Considering how likely we all are to be blown to pieces by it within
the next five years, the atomic bomb has not roused so much discussion
as might have been expected. The newspapers have published numerous diagrams,
not very helpful to the average man, of protons and neutrons doing their
stuff, and there has been much reiteration of the useless statement that
the bomb "ought to be put under international control." But curiously little
has been said, at any rate in print, about the question that is of most
urgent interest to all of us, namely: "How difficult are these things to
manufacture?"
Such information as we--that is, the
big public--possess on this subject has come to us in a rather indirect
way, apropos of President Truman's decision not to hand over certain secrets
to the USSR. Some months ago, when the bomb was still only a rumour, there
was a widespread belief that splitting the atom was merely a problem for
the physicists, and that when they had solved it a new and devastating
weapon would be within reach of almost everybody. (At any moment, so the
rumour went, some lonely lunatic in a laboratory might blow civilisation
to smithereens, as easily as touching off a firework.)

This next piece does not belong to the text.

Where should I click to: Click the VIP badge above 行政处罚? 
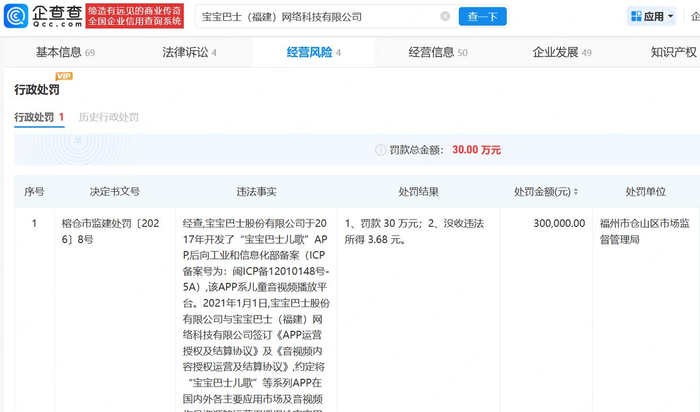[x=64, y=76]
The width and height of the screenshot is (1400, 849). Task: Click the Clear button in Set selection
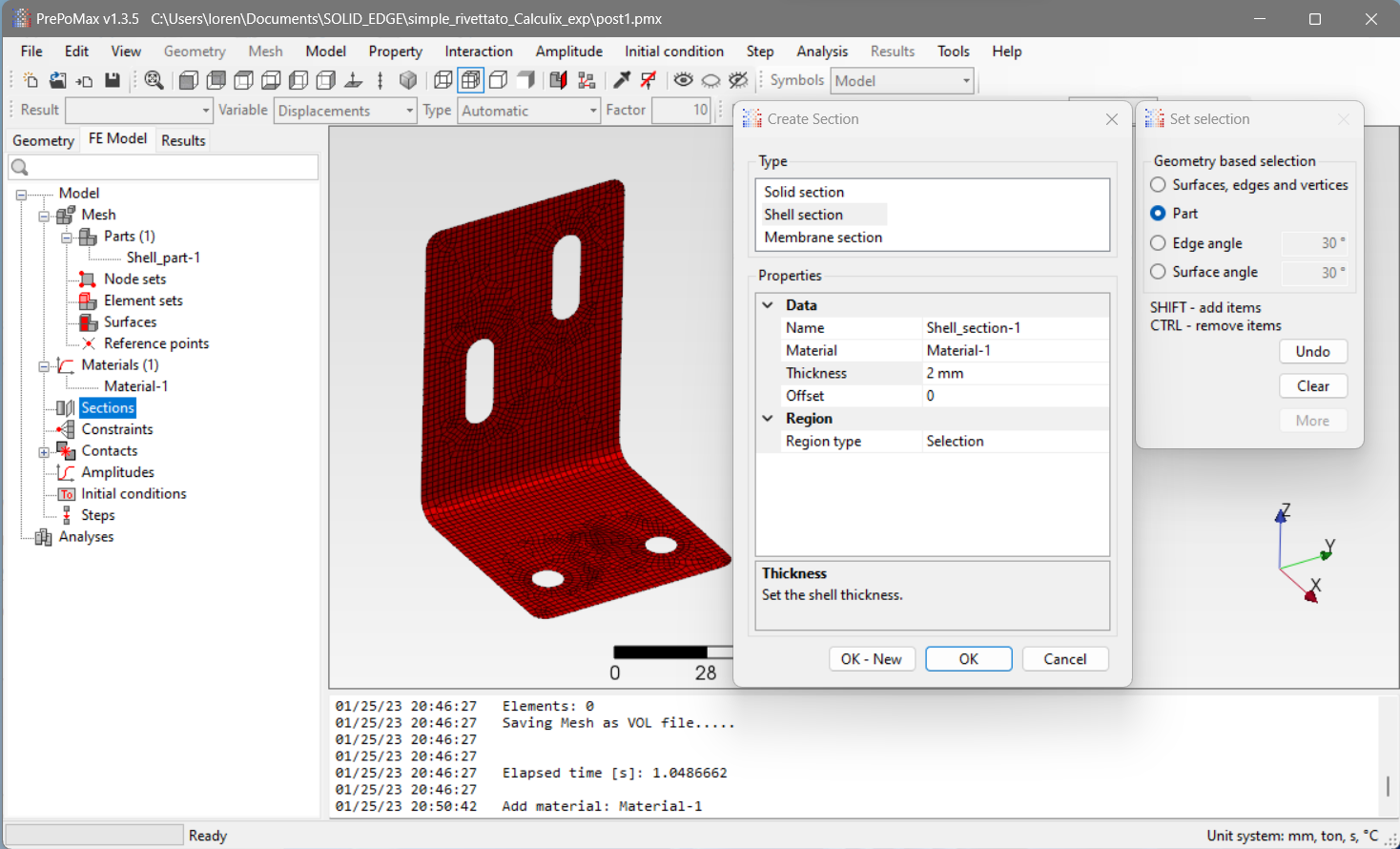pos(1312,386)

Had that been true, the whole trend
of history would have been abruptly altered. The distinction between great
states and small states would have been wiped out, and the power of the
State over the individual would have been greatly weakened. However, it
appears from President Truman's remarks, and various comments that have
been made on them, that the bomb is fantastically expensive and that its
manufacture demands an enormous industrial effort, such as only three or
four countries in the world are capable of making. This point is of cardinal
importance, because it may mean that the discovery of the atomic bomb,
so far from reversing history, will simply intensify the trends which have
been apparent for a dozen years past.
It is a commonplace that the history
of civilisation is largely the history of weapons. In particular, the connection
between the discovery of gunpowder and the overthrow of feudalism by the
bourgeoisie has been pointed out over and over again. And though I have
no doubt exceptions can be brought forward, I think the following rule
would be found generally true: that ages in which the dominant weapon is
expensive or difficult to make will tend to be ages of despotism, whereas
when the dominant weapon is cheap and simple, the common people have a
chance. Thus, for example, thanks, battleships and bombing planes are inherently
tyrannical weapons, while rifles, muskets, long-bows and hand-grenades
are inherently democratic weapons. A complex weapon makes the strong stronger,
while a simple weapon--so long as there is no answer to it--gives claws
to the weak.
The great age of democracy and of national
self-determination was the age of the musket and the rifle. After the invention
of the flintlock, and before the invention of the percussion cap, the musket
was a fairly efficient weapon, and at the same time so simple that it could
be produced almost anywhere. Its combination of qualities made possible
the success of the American and French revolutions, and made a popular
insurrection a more serious business than it could be in our own day. After
the musket came the breech-loading rifle. This was a comparatively complex
thing, but it could still be produced in scores of countries, and it was
cheap, easily smuggled and economical of ammunition. Even the most backward
nation could always get hold of rifles from one source or another, so that
Boers, Bulgars, Abyssinians, Moroccans--even Tibetans--could put up a fight
for their independence, sometimes with success. But thereafter every development
in military technique has favoured the State as against the individual,
and the industrialised country as against the backward one. There are fewer
and fewer foci of power. Already, in 1939, there were only five states
capable of waging war on the grand scale, and now there are only three--ultimately,
perhaps, only two. This trend has been obvious for years, and was pointed
out by a few observers even before 1914. The one thing that might reverse
it is the discovery of a weapon--or, to put it more broadly, of a method
of fighting--not dependent on huge concentrations of industrial plant.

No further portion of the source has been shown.